Varios aviones militares de Estados Unidos resultaron dañados en los ataques iraníes lanzados esta semana contra la base aérea Muwaffaq Salti, en Jordania, según declaró un funcionario estadounidense, citado por Reuters.
De acuerdo con el funcionario, que habló bajo la condición de anonimato, entre los aparatos afectados figura un avión A-10 Thunderbolt II, conocido como Warthog, que perdió un ala, mientras que alrededor de ocho cazas F-15 sufrieron daños leves y ya volvieron al servicio.
Según la misma fuente, el ataque obligó a las fuerzas estadounidenses a disparar unos 30 interceptores Patriot para intentar neutralizar los misiles, en medio de una preocupación cada vez mayor por el desgaste de las reservas estadounidenses de interceptores de defensa aérea y otros misiles.

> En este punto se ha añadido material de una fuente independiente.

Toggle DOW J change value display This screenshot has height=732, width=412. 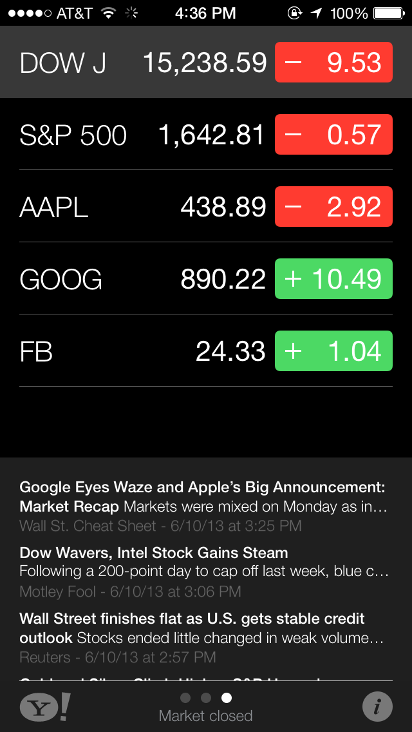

Este ataque de Teherán llegó tras el anuncio de Washington de haber golpeado cinco petroleros iraníes. A su vez, Washington justificó esa operación al sostener que el Cuerpo de la Guardia Revolucionaria Islámica de Irán (CGRI) había apuntado en dos ocasiones con misiles balísticos contra un buque de guerra de la Armada estadounidense durante los dos días anteriores.

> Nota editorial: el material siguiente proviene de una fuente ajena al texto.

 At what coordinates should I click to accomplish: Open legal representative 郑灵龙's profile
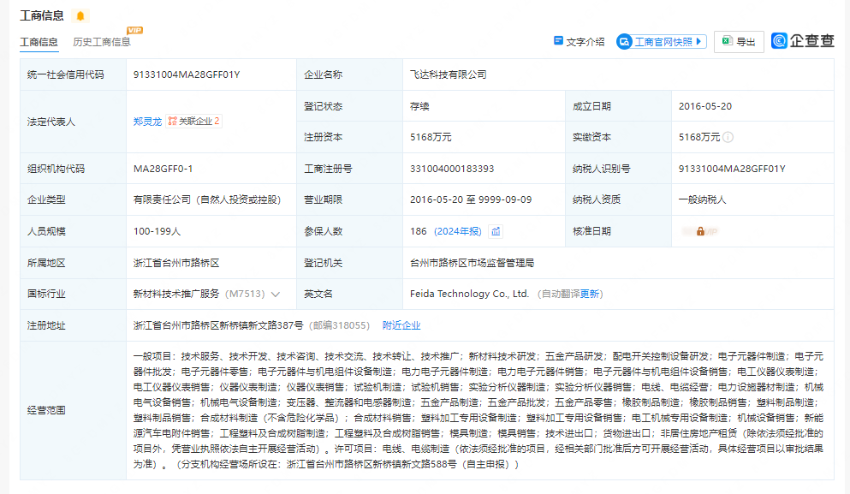[147, 122]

Paralelamente, Reuters recuerda que, de acuerdo con estimaciones del Centro de Estudios Estratégicos e Internacionales, cerca del 65 % de los interceptores Patriot estadounidenses se habrían consumido entre febrero y julio, dejando menos de 850 disponibles, en comparación con los 2.330 que había antes del inicio de la guerra contra la República Islámica de Irán.
Al mismo tiempo, se señala que el balance humano también sigue al alza: desde febrero han muerto 18 militares estadounidenses y más de 800 militares han resultado heridos.